- **Source passage**
○ ○ ○
A Space was set up in Hackney in 1997 by Alex Sainsbury (Glass-House Trust, a Sainsbury Family Charitable Trust) in partnership with the Social Science Research Unit at the Institute of Education (SSRU, University of London) and Hackney Education. The SSRU’s model for the A Space provision contributed to the UK government’s development of the Extended Schools Services, one of the key mechanisms for delivering on the ‘Every Child Matters’ Agenda and The Children’s Plan. In 2005, the ArtSpace Charity was introduced to take forward the A Space model. We continue to work as a local provider offering psychotherapy services to students and staff in a select number of east London schools and using our provision as a form of practice-based research.
Critiquing worlds without and within
A Space and Iniva (Institute of International Visual Arts) believe in the power of contemporary art to stimulate our thinking and open up possibilities for exploring what are essential – but sometimes difficult – topics to introduce relating to self/other perceptions. The images featured in our Emotional Learning Cards are by British based artists of Global Majority, African, Asian, and Caribbean descent. They investigate subjects at the heart of individual and collective identity such as the impact of the past on the present, the stories we tell as well as those we disown or deny, and the emotional histories we all carry.
○ ○ ○
Source data
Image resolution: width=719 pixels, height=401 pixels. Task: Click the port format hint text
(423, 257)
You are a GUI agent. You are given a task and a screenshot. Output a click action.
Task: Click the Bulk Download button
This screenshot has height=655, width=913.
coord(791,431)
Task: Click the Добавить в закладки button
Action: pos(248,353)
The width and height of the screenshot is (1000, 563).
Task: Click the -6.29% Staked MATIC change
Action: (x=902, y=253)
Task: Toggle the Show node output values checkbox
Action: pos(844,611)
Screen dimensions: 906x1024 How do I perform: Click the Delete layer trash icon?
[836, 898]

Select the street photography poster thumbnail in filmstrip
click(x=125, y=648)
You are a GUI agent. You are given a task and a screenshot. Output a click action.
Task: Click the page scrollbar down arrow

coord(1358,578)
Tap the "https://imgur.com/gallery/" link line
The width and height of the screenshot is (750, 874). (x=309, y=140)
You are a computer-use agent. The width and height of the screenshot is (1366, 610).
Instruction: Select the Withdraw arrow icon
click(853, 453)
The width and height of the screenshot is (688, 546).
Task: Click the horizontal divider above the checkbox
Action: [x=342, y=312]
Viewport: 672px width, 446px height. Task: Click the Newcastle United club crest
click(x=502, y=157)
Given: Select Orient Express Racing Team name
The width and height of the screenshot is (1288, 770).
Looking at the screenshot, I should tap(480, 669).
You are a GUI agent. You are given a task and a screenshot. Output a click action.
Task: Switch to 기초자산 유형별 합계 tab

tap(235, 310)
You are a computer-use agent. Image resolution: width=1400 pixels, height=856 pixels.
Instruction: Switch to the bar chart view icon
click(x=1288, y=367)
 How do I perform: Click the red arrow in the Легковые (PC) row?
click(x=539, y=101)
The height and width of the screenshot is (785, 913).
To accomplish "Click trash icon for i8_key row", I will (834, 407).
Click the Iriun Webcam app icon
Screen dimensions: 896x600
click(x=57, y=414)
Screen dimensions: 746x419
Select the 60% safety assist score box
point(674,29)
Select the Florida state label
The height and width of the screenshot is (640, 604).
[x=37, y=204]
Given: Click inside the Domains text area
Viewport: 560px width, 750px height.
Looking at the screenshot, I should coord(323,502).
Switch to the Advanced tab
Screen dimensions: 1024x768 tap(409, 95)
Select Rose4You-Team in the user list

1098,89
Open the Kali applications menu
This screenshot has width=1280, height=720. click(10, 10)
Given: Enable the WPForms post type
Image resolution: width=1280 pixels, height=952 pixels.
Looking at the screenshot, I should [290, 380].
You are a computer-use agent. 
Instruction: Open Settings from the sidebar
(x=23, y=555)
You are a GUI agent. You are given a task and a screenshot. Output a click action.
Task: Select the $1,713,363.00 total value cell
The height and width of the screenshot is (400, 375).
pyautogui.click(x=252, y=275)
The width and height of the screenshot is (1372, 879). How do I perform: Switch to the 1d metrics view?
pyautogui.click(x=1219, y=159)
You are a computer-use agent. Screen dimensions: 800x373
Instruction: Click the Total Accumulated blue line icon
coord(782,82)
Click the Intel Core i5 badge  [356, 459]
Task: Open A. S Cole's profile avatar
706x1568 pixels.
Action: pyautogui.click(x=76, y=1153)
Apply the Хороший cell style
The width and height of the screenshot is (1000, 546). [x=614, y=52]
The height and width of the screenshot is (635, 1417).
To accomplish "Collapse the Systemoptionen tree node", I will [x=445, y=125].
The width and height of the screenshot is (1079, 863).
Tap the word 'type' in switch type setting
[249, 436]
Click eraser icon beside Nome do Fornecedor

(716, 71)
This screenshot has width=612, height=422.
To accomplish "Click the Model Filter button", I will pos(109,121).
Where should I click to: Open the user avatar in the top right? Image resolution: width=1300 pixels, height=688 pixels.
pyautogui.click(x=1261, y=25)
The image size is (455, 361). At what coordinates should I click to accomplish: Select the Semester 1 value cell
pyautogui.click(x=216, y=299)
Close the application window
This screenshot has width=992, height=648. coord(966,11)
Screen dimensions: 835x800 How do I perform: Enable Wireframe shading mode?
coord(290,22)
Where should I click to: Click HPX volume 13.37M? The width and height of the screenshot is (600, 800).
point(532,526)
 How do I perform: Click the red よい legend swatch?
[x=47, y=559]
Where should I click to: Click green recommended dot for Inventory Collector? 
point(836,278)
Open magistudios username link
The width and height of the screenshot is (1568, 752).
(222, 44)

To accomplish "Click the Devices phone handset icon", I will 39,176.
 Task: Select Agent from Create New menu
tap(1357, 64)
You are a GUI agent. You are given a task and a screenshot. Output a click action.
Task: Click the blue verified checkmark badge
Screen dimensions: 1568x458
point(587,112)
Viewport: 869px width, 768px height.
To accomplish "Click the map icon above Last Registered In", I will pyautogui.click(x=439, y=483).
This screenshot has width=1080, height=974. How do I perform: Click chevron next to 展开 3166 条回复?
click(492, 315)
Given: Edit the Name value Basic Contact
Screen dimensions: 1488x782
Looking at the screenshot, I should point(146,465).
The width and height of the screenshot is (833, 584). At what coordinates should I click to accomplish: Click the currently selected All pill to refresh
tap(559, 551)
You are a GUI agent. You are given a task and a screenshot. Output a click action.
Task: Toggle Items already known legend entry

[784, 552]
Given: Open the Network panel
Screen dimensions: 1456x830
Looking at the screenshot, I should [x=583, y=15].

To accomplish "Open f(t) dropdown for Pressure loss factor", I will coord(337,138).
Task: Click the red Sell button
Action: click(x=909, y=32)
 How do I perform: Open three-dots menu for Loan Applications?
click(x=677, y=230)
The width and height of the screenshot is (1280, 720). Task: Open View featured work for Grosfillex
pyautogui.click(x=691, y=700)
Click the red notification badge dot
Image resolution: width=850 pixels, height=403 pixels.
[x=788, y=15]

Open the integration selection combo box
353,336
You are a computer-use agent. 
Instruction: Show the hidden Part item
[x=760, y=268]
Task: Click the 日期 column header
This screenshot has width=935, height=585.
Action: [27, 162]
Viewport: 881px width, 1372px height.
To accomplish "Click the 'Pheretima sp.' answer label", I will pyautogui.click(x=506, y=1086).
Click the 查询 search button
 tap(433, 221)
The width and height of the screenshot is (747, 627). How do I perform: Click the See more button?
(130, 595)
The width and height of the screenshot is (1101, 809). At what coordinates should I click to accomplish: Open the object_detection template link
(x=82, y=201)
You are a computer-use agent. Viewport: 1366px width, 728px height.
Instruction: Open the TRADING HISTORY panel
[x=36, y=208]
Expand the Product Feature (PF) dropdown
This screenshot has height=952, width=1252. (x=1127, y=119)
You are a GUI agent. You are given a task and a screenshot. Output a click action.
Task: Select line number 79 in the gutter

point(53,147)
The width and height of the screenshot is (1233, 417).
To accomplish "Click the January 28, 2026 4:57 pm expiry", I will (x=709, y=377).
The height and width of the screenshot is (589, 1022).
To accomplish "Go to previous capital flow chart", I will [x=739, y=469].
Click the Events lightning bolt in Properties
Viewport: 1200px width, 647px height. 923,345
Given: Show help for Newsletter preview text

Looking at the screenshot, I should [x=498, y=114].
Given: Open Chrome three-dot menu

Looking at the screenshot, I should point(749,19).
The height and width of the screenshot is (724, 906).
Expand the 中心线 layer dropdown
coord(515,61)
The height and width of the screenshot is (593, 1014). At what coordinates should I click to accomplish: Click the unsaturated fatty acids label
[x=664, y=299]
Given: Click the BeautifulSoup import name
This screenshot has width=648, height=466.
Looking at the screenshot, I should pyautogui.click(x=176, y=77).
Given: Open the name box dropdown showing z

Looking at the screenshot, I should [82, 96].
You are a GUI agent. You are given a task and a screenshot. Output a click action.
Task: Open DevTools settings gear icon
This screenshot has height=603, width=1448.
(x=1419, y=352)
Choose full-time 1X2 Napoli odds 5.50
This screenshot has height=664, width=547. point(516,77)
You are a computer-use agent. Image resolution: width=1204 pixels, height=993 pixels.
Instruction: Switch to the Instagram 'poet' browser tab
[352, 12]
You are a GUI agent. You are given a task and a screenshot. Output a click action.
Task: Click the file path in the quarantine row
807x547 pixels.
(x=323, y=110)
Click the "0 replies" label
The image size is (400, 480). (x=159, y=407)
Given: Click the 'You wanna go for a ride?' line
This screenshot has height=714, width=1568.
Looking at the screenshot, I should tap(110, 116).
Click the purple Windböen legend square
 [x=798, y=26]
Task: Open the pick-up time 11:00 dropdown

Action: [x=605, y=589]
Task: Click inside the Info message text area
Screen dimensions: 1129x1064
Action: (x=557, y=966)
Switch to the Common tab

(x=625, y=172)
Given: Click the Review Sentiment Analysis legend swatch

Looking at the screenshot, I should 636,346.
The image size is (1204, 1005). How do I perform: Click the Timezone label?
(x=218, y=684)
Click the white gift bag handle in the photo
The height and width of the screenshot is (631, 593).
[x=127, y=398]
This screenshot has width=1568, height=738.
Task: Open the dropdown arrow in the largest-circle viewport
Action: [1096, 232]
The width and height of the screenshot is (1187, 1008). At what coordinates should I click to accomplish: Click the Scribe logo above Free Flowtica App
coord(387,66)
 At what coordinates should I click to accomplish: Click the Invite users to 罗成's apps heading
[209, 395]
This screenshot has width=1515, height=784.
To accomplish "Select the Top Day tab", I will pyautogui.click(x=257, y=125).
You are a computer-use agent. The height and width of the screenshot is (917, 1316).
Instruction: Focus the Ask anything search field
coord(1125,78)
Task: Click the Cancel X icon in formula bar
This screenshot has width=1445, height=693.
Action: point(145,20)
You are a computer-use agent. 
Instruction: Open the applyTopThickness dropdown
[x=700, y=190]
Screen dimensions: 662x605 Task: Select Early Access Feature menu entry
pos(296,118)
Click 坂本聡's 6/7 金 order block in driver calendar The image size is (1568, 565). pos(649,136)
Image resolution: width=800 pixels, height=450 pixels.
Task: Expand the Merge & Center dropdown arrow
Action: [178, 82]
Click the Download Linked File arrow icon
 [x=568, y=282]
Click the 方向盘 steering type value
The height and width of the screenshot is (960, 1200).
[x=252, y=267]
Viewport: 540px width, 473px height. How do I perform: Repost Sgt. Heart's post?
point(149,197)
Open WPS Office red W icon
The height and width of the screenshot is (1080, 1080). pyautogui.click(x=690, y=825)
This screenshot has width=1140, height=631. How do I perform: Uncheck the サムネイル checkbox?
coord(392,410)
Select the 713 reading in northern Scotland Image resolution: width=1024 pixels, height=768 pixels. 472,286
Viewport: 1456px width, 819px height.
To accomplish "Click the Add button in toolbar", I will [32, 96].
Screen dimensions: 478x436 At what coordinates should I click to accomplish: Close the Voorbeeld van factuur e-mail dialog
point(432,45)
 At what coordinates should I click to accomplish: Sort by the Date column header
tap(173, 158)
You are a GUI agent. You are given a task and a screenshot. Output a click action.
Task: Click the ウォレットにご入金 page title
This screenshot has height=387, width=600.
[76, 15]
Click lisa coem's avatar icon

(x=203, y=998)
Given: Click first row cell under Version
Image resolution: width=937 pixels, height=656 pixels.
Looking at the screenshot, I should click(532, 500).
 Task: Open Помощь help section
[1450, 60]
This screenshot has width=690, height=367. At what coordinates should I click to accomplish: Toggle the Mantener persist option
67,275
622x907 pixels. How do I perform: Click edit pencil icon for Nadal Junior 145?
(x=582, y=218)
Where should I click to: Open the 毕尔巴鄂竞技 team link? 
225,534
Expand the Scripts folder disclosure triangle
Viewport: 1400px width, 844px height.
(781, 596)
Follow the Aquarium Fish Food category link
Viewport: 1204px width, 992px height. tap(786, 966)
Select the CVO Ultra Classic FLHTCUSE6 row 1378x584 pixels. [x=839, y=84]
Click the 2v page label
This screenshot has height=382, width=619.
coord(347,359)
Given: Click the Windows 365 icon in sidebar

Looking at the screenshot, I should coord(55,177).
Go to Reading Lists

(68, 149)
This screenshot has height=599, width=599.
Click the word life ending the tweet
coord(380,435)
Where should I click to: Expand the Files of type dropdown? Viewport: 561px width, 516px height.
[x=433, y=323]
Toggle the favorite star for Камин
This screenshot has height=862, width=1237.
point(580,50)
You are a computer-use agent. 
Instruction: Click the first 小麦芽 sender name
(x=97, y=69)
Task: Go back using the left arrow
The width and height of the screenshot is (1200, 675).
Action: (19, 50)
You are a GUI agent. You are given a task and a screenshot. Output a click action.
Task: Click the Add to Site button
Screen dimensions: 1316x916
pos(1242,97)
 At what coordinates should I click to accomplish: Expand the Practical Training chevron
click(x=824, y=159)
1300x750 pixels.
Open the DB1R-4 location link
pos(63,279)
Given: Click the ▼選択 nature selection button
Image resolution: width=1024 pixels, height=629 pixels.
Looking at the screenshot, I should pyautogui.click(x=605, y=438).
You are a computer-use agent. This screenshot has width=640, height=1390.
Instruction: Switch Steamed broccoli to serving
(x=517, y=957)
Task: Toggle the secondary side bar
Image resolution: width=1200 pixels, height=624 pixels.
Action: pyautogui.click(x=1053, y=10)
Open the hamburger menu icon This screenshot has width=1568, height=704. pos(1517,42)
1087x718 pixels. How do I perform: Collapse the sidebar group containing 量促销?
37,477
○ ○ ○
- **Tasks to perform**
1. Check each statement against the A Space passage and answer yes or no, quoting the words of the passage that decide it: (a) A Space was set up in Hackney in 1997. (b) The ArtSpace Charity was introduced in 1997. (c) The images in the Emotional Learning Cards are by artists based in the United States.
2. Quote the A Space passage word for word from "Critiquing worlds without" to "we all carry.".

- **Results for each task**
1.
(a) Yes: "A Space was set up in Hackney in 1997 by Alex Sainsbury"
(b) No: "In 2005, the ArtSpace Charity was introduced to take forward the A Space model."
(c) No: "The images featured in our Emotional Learning Cards are by British based artists of Global Majority, African, Asian, and Caribbean descent."

2.
Critiquing worlds without and within
A Space and Iniva (Institute of International Visual Arts) believe in the power of contemporary art to stimulate our thinking and open up possibilities for exploring what are essential – but sometimes difficult – topics to introduce relating to self/other perceptions. The images featured in our Emotional Learning Cards are by British based artists of Global Majority, African, Asian, and Caribbean descent. They investigate subjects at the heart of individual and collective identity such as the impact of the past on the present, the stories we tell as well as those we disown or deny, and the emotional histories we all carry.